Can RWA become the key to a new financial landscape? The game between Wall Street and Blockchain.

Can RWA Become the Next Watershed in the Market

The launch of the Bitcoin spot ETF marks a new stage of development in the cryptocurrency field. Previous policies have laid the foundation for this sector, and now traditional financial giants are entering the arena, further promoting the development of RWA( real-world assets) track. An increasing number of financial institutions are beginning to explore how to achieve on-chain trading and management of traditional assets through blockchain technology, and this trend is reshaping the landscape of financial markets.

Recently, a series of initiatives launched by a financial technology company, including a global market platform and a public chain, signify that the RWA sector is gradually moving towards the mainstream. This transformation has also triggered a new round of competition on Wall Street, quietly changing the rules of the game between the cryptocurrency market and traditional finance.

The Secured Blockchain Game on Wall Street: The Hidden Capital Competition in the RWA Track

Differentiation and Commonality of RWA Track Projects

Representative Projects of Large Asset Management Companies

Recently, a certain fintech company has been making frequent moves, launching a global market platform to provide blockchain integration services for stocks, bonds, and ETFs. Shortly after, it announced the launch of a new Layer 1 public chain, aimed at building a more robust financial infrastructure and promoting the tokenization of RWA.

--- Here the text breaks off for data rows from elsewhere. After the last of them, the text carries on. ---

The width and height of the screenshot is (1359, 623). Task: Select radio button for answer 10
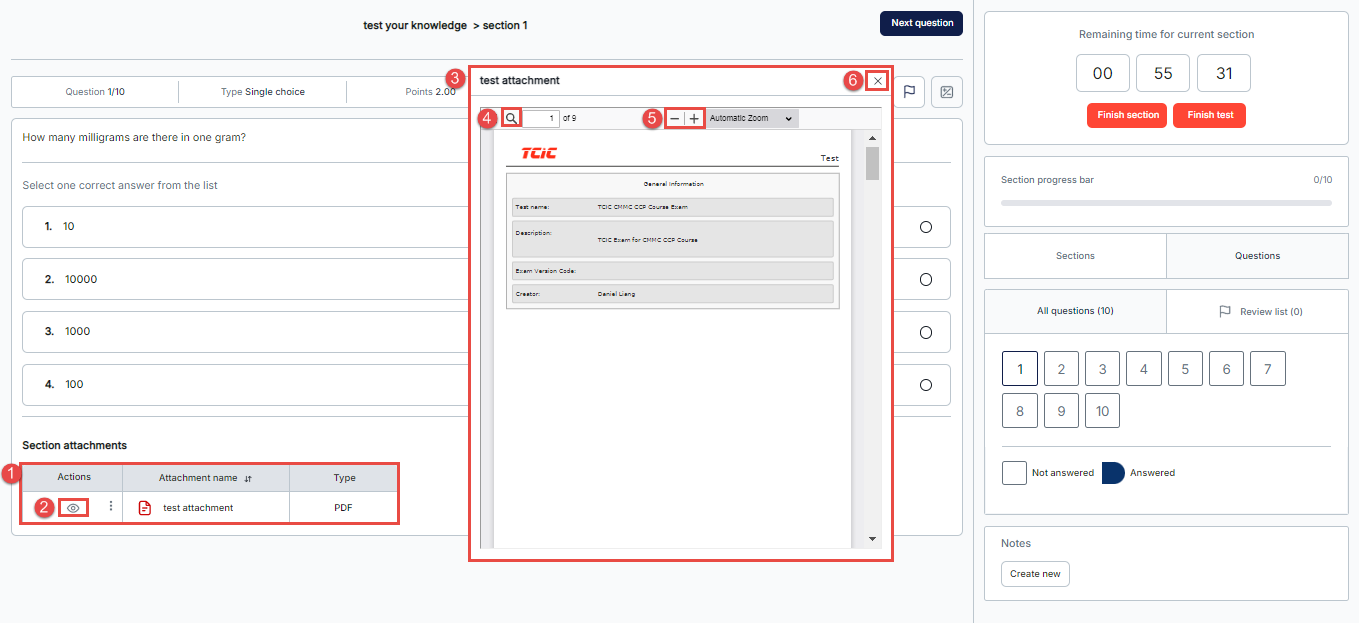[x=925, y=227]
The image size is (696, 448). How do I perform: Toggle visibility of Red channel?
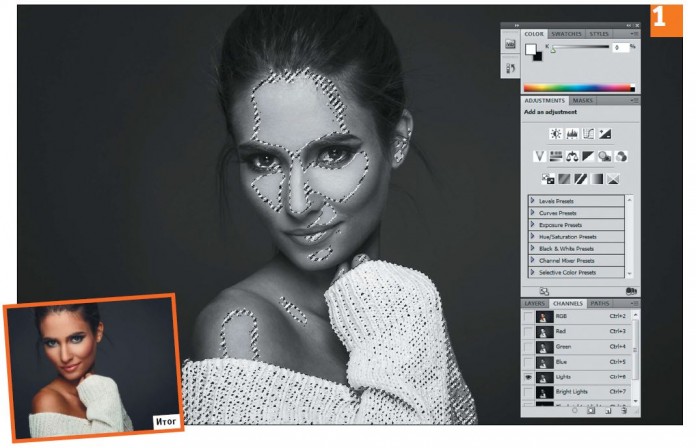(x=527, y=332)
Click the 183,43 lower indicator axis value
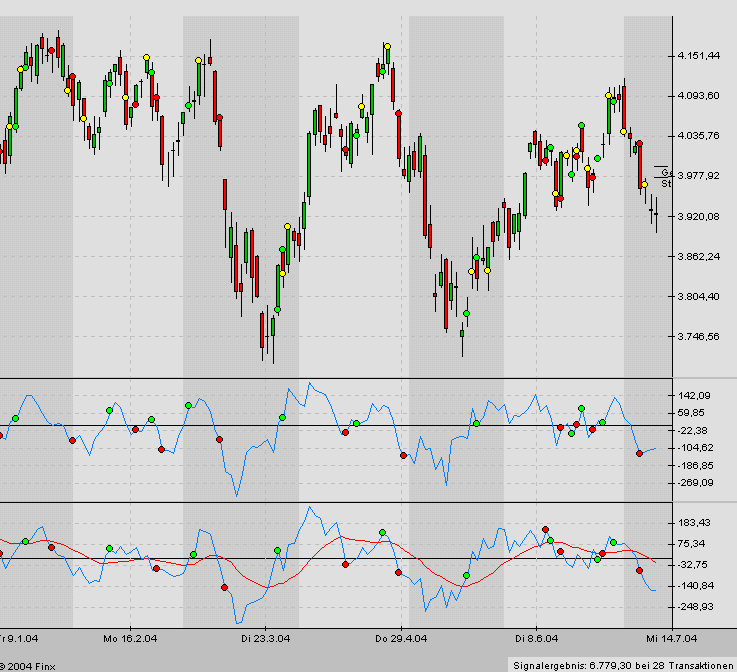The height and width of the screenshot is (672, 737). click(696, 523)

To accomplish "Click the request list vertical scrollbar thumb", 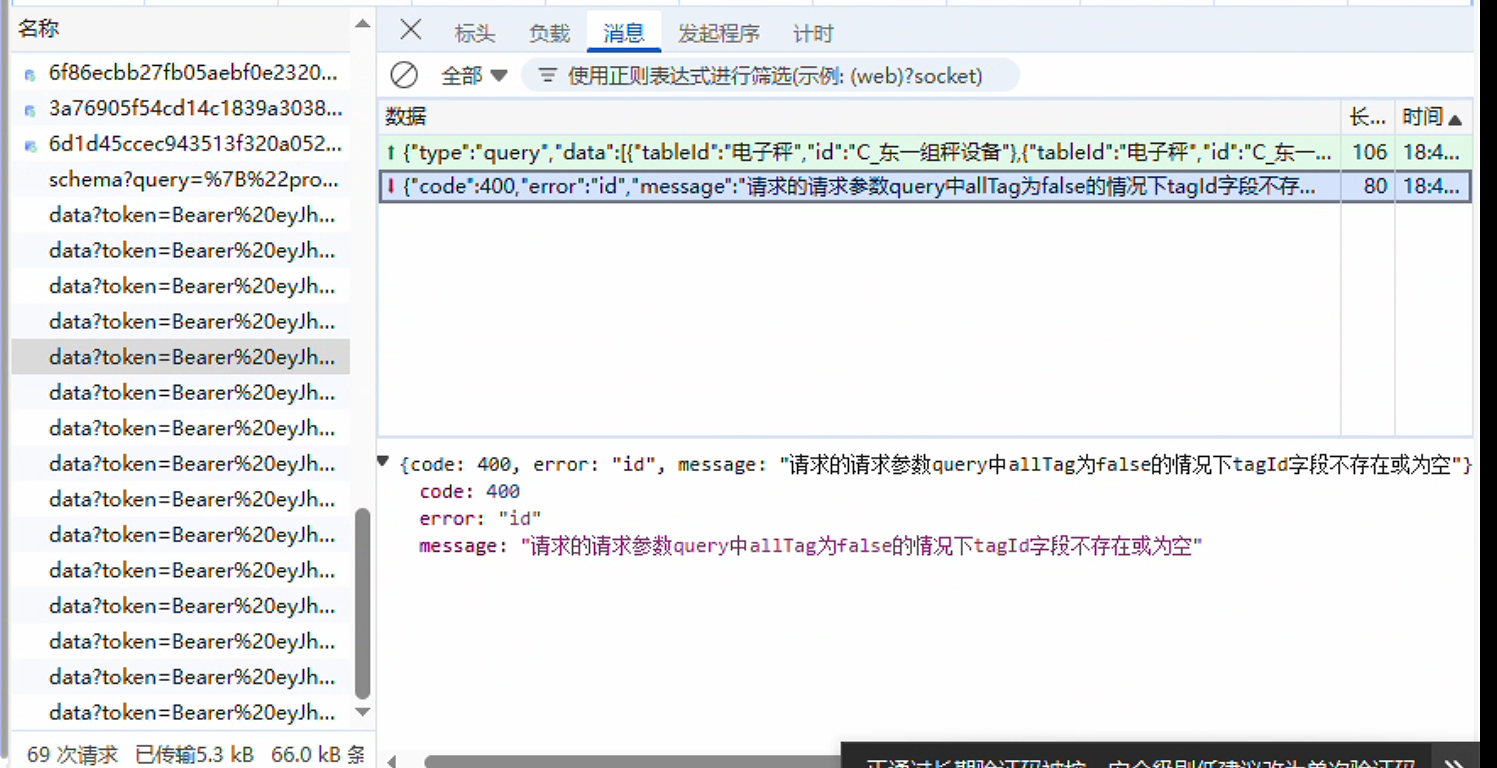I will (x=362, y=602).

The public chain is the infrastructure of the global market platform, focusing on the integration of RWA tokenization with blockchain. It supports global investors in accessing on-chain access to US-listed securities through a blockchain platform, breaking geographical restrictions and providing 24/7 uninterrupted trading services.

The new public chain has launched a solution that embeds institutional-level compliance into the public chain architecture. Through innovative means such as a permissioned verification node mechanism and a native cross-chain protocol, it aims to overcome the pain points of existing RWA on-chain from both a technical and institutional perspective. By using traditional financial assets as collateral, it ensures network security and achieves interoperability with traditional clearing systems, further bridging on-chain and off-chain liquidity.

Competitiveness and Limitations in the Same Track Projects

This is related to its unique architectural design and strong institutional resources, and also reflects the power and interest game between blockchain and traditional finance.

Competitiveness:

  1. Tokenization and Free Transfer of RWA: By pairing traditional assets with tokens on a 1:1 basis, investors can freely transfer these tokenized assets outside the United States and integrate with DeFi to participate in financial activities such as lending and yield generation.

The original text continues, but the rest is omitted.